# RNN 做图像分类
前面我们讲了 RNN 特别适合做序列类型的数据，那么 RNN 能不能想 CNN 一样用来做图像分类呢？下面我们用 mnist 手写字体的例子来展示一下如何用 RNN 做图像分类，但是这种方法并不是主流，这里我们只是作为举例。

For a handwritten font image, the size is 28 * 28, we can think of it as a sequence of length 28, each sequence has a feature of 28, which is

![](https://ws4.sinaimg.cn/large/006tKfTcly1fmu7d0byfkj30n60djdg5.jpg)

So we solved the problem of the input sequence, what about the output sequence? In fact, it's very simple. Although our output is a sequence, we only need to keep one of them as the output. In this case, it is best to keep the last result, because the last result has the information of all the previous sequences. Like below

![](https://ws3.sinaimg.cn/large/006tKfTcly1fmu7fpqri0j30c407yjr8.jpg)

Below we show directly through examples


In [1]:
import sys
sys.path.append('..')

import torch
from torch.autograd import Variable
from torch import nn
from torch.utils.data import DataLoader

from torchvision import transforms as tfs
from torchvision.datasets import MNIST

In [2]:
# Define data
data_tf = tfs.Compose([
    tfs.ToTensor(),
tfs.Normalize([0.5], [0.5]) # normalization
])

train_set = MNIST('./data', train=True, transform=data_tf)
test_set = MNIST('./data', train=False, transform=data_tf)

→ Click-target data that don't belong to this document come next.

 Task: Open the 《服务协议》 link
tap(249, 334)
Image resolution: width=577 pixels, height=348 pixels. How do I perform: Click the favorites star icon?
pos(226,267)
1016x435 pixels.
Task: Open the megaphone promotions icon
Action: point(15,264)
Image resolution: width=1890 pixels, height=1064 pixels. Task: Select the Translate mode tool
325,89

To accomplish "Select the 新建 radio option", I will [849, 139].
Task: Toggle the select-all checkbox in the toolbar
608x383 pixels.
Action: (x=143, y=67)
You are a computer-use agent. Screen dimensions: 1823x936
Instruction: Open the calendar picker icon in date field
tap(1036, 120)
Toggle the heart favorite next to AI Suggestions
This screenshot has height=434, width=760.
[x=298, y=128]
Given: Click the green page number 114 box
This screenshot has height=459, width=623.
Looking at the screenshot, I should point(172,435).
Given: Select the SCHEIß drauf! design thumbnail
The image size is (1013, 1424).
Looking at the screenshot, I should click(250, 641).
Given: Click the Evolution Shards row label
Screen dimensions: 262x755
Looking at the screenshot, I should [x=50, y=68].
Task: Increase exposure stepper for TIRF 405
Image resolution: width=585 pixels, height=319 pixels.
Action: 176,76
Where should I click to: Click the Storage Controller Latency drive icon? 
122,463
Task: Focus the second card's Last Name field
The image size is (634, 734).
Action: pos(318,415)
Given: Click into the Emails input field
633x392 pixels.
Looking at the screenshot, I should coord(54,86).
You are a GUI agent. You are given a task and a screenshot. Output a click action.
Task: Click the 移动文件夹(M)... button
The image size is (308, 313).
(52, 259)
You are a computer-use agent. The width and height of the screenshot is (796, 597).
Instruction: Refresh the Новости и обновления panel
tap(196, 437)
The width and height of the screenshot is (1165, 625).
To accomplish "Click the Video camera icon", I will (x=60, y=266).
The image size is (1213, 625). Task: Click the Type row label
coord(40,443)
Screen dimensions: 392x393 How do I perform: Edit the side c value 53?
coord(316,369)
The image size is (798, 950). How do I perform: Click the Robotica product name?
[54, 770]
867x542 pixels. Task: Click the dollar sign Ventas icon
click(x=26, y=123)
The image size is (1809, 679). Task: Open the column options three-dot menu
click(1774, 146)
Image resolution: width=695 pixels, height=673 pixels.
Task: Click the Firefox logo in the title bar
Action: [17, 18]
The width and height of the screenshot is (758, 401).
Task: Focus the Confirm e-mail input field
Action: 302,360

train_data = DataLoader(train_set, 64, True, num_workers=4)
test_data = DataLoader(test_set, 128, False, num_workers=4)

In [3]:
# Define model
class rnn_classify(nn.Module):
    def __init__(self, in_feature=28, hidden_feature=100, num_class=10, num_layers=2):
        super(rnn_classify, self).__init__()
Self.rnn = nn.LSTM(in_feature, hidden_feature, num_layers) # Use two layers lstm
Self.classifier = nn.Linear(hidden_feature, num_class) # Use the full join of the output of the last rnn to get the final classification result
        
    def forward(self, x):
        '''
The x size is (batch, 1, 28, 28), so we need to convert it to the input form of RNN, ie (28, batch, 28)
        '''
x = x.squeeze() # Remove 1 from (batch, 1, 28, 28) to (batch, 28, 28)
x = x.permute(2, 0, 1) # Put the last dimension into the first dimension and become (28, batch, 28)
Out, _ = self.rnn(x) # Using the default hidden state, the resulting out is (28, batch, hidden_feature)
Out = out[-1, :, :] # Take the last one in the sequence, the size is (batch, hidden_feature)
Out = self.classifier(out) # Get the classification result
        return out

In [4]:
net = rnn_classify()
criterion = nn.CrossEntropyLoss()

optimzier = torch.optim.Adadelta(net.parameters(), 1e-1)

In [5]:
#开始培训
from utils import train
train(net, train_data, test_data, 10, optimzier, criterion)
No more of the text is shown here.